Tuesday July 20, 2021
A newly arrived elderly Somali woman waits with other new arrivals to be registered as refugees in Doolow, south western Somalia. (AFP/Getty Images/Tony Karumba)
Today marks 10 years since the official declaration of the Somalia famine, which resulted in more than 260,000 deaths.
At the time the international community said, ‘never again’. But right now, the world faces a hunger crisis that threatens the lives of more than 41 million people in more than 40 nations. Without an immediate and urgent international response, tens of thousands of children could die, warns World Vision.
Among the hungry, more than half a million people are already living under famine-like conditions, while tens of millions are on the edge of starvation.

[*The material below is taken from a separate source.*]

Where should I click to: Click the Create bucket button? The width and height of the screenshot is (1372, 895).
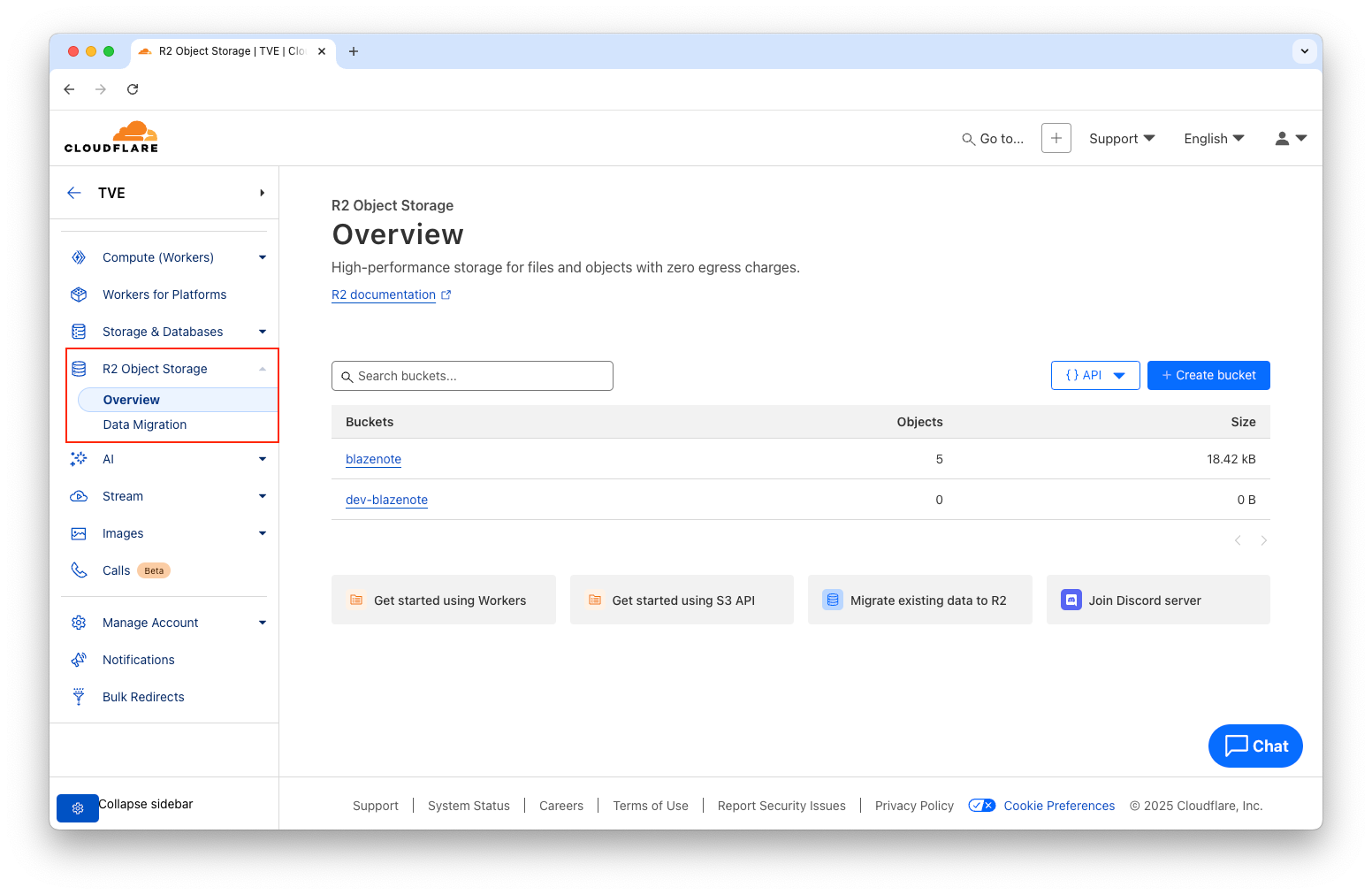[x=1208, y=375]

Andrew Morley, World Vision International President & CEO, said: “This is a children’s crisis. Half of those who died in 2011 in Somalia were children under 5, and it is heart-breaking that millions of girls and boys are being pushed to the brink of starvation once again.

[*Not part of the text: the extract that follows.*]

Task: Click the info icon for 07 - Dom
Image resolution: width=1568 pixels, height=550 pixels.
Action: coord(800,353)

“Hunger robs children of their childhood, and families of their dignity and denies them the opportunity to reach their potential. There is simply no excuse for this.
Millions of children need us to act now. We call on the international community to join us, and to increase funding immediately before it is too late.”
The global food crisis is due to a toxic mix of conflict, climate change and the economic impact of COVID-19.
Food assistance must be rapidly scaled up and delivered if starvation is to be averted.